O cenário foi descrito pelo Presidente do Conselho de Administração da HCM, Tomás Matola, no domingo (30), que clarificou que “os níveis de armazenamento baixaram significativamente”.
Agora, os níveis de armazenamento de água na Hidroeléctrica rondam em 25%, mercê de uma recuperação já em Dezembro de 2024.
“Por causa disso tivemos de reduzir a produção, infelizmente, no início do ano, em cerca de um terço, e isso condicionou as nossas receitas que baixaram significativamente e, consequentemente, os resultados de 2025, infelizmente, não vão ser os mesmos por causa desta calamidade” justificou, mas sem revelar os números em concreto.
Mas ainda assim, parece haver uma promessa que cai dos céus para brotar esperanças de aumento de produção e lucros da empresa. Segundo Matola, haverá chuva, muita chuva, possivelmente além do normal, com potencial para aumentar a produção.
“Segundo previsões, há expectativas de que na presente época chuvosa ocorram chuvas normais para acima do normal, o que pode nos garantir alguma recuperação do nível do armazenamento e, quiçá, conseguirmos elevar a produção” disse.

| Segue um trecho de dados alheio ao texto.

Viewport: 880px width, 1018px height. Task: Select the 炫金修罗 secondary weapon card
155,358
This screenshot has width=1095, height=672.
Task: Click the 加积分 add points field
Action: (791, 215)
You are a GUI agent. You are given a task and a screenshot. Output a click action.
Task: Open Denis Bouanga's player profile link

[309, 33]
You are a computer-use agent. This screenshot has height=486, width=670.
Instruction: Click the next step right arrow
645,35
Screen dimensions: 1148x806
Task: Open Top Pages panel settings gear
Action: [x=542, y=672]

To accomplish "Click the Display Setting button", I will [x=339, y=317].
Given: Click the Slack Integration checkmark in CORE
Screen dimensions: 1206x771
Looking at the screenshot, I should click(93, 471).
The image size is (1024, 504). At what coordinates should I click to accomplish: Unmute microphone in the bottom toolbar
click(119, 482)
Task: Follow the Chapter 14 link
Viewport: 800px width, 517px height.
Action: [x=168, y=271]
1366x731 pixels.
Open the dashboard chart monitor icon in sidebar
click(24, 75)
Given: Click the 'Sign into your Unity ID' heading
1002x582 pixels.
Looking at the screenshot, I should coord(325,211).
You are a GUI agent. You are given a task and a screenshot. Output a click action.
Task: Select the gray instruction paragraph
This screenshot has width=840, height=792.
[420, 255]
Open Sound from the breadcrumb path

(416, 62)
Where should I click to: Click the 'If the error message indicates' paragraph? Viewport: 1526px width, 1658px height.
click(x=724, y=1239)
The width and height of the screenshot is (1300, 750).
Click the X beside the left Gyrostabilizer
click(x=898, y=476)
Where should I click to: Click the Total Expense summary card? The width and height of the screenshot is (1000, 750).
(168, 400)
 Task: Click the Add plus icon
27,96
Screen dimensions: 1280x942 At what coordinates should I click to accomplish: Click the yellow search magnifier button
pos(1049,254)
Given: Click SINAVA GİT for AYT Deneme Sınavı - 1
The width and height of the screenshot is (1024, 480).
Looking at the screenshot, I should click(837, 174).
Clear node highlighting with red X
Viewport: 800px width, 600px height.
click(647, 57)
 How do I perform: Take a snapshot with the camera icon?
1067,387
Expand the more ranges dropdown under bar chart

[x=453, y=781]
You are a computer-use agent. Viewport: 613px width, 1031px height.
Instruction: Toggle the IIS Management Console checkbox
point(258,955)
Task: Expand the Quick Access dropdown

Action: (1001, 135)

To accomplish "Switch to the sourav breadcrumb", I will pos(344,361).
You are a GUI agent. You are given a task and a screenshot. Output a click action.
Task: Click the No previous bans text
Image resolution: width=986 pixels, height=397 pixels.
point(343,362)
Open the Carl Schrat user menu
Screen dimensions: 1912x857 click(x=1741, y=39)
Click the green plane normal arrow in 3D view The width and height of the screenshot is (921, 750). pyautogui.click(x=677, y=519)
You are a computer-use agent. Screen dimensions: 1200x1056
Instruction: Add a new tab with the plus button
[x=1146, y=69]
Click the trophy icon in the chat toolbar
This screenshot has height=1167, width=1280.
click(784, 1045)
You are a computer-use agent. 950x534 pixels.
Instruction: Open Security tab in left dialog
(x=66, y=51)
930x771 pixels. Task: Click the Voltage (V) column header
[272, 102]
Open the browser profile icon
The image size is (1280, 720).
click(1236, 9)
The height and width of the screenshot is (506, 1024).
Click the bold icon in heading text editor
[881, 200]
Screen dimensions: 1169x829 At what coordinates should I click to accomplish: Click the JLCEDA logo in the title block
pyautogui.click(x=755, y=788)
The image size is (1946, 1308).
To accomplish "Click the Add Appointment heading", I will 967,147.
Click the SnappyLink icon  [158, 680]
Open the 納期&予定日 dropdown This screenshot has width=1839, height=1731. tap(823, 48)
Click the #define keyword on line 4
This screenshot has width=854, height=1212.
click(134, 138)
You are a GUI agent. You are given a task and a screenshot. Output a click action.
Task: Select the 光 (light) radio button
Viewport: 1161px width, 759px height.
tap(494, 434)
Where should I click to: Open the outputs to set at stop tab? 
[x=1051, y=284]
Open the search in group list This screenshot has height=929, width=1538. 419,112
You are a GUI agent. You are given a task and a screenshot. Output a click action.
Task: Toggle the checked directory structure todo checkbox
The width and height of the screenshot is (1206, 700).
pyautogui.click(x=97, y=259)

Nesse cenário, para do PCA da HCB, o crucial é capitalizar as oportunidades da crescente demanda de energia a nível interno – com o fornecimento para zonas rurais e projectos de industrialização do país – e externo regional, que tem um défice energético de cerca de 10 mil megawatts.
Matola disse já existirem projectos em manga para responder à demanda.
Ele falava na cerimónia de celebração dos 18 anos da reversão da gestão da barragem de Cahora Bassa de Portugal para Moçambique, em 27 de Novembro de 2007. A cerimónia contou com a participação do Presidente da República.